About Art Imitating Life…
Recently I discussed art imitating life in an interview with M.R. Carey whom, like Tim Lebbon, has a novel recently released about nature revolting on humanity in The Book of Koli. The thought centered on artists reflecting on that, which was on their mind and certainly environmental concerns have been on everyone’s minds. It seems to be certainly coming to a head in recent months. Lebbon’s Eden, which has just been released on April 7th, via Titan books centers around a terrifying revolt of nature. Lebbon was fantastic enough to discuss the research, inspiration and thought that came into play when creating Eden. It was essential not just as the setting of the book but as the antagonist of the story. To make that come alive, Lebbon had to double down on everything that normally comes into world-building in bringing it alive as a character that made readers both enamored and repulsed by it.

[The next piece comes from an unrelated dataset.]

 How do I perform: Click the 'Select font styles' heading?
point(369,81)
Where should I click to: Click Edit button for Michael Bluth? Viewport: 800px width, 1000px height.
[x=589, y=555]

Thank You to Titan for an ARC of Eden, which released on April 7th
Guest Post: Author Tim Lebbon
Eden is an action adventure eco-horror thriller. With a bit of love story. And a hint of science fiction thrown in for good measure. Try finding a shelf for that in your local bookstore! But there are two main aspects to the novel which came together to make it the fast-paced story I hope it is, and they both needed a bit of research to make them believable.
The first is something I love––endurance sports.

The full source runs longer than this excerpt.